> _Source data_
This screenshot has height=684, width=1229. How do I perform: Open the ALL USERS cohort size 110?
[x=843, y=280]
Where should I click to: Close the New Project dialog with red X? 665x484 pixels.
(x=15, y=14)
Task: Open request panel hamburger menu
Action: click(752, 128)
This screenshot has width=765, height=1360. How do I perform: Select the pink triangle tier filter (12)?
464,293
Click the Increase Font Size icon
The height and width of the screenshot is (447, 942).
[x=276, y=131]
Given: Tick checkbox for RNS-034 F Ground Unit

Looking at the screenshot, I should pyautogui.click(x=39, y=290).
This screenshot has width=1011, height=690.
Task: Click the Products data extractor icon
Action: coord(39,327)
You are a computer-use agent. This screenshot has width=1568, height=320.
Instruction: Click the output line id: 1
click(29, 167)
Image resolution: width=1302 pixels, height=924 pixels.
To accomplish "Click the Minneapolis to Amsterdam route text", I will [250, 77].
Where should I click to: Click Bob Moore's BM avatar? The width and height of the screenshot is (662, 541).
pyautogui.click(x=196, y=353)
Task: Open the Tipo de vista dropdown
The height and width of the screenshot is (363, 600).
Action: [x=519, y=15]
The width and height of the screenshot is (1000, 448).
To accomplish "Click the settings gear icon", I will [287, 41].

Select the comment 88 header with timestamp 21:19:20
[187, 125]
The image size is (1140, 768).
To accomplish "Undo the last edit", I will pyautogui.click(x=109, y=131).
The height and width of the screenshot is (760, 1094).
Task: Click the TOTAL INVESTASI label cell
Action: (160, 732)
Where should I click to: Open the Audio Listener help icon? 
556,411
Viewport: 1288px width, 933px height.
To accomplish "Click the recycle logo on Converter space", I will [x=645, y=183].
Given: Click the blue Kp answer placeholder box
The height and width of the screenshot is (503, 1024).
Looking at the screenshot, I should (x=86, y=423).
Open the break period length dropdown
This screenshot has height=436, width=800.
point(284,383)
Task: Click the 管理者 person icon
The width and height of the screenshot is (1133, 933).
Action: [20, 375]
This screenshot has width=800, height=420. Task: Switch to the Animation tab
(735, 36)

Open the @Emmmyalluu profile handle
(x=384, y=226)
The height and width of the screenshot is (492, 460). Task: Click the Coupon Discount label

> _ABOUT THIS TASK_
All records should be returned verbatim, none left out.

> _ANSWER SPACE_
This screenshot has height=684, width=1229. How do I perform: Open the ALL USERS cohort size 110?
[x=843, y=280]
Where should I click to: Close the New Project dialog with red X? 665x484 pixels.
(x=15, y=14)
Task: Open request panel hamburger menu
Action: click(752, 128)
This screenshot has width=765, height=1360. How do I perform: Select the pink triangle tier filter (12)?
464,293
Click the Increase Font Size icon
The height and width of the screenshot is (447, 942).
[x=276, y=131]
Given: Tick checkbox for RNS-034 F Ground Unit

Looking at the screenshot, I should pyautogui.click(x=39, y=290).
This screenshot has width=1011, height=690.
Task: Click the Products data extractor icon
Action: coord(39,327)
You are a computer-use agent. This screenshot has width=1568, height=320.
Instruction: Click the output line id: 1
click(29, 167)
Image resolution: width=1302 pixels, height=924 pixels.
To accomplish "Click the Minneapolis to Amsterdam route text", I will [250, 77].
Where should I click to: Click Bob Moore's BM avatar? The width and height of the screenshot is (662, 541).
pyautogui.click(x=196, y=353)
Task: Open the Tipo de vista dropdown
The height and width of the screenshot is (363, 600).
Action: [x=519, y=15]
The width and height of the screenshot is (1000, 448).
To accomplish "Click the settings gear icon", I will [287, 41].

Select the comment 88 header with timestamp 21:19:20
[187, 125]
The image size is (1140, 768).
To accomplish "Undo the last edit", I will pyautogui.click(x=109, y=131).
The height and width of the screenshot is (760, 1094).
Task: Click the TOTAL INVESTASI label cell
Action: (160, 732)
Where should I click to: Open the Audio Listener help icon? 
556,411
Viewport: 1288px width, 933px height.
To accomplish "Click the recycle logo on Converter space", I will [x=645, y=183].
Given: Click the blue Kp answer placeholder box
The height and width of the screenshot is (503, 1024).
Looking at the screenshot, I should (x=86, y=423).
Open the break period length dropdown
This screenshot has height=436, width=800.
point(284,383)
Task: Click the 管理者 person icon
The width and height of the screenshot is (1133, 933).
Action: [20, 375]
This screenshot has width=800, height=420. Task: Switch to the Animation tab
(735, 36)

Open the @Emmmyalluu profile handle
(x=384, y=226)
The height and width of the screenshot is (492, 460). Task: Click the Coupon Discount label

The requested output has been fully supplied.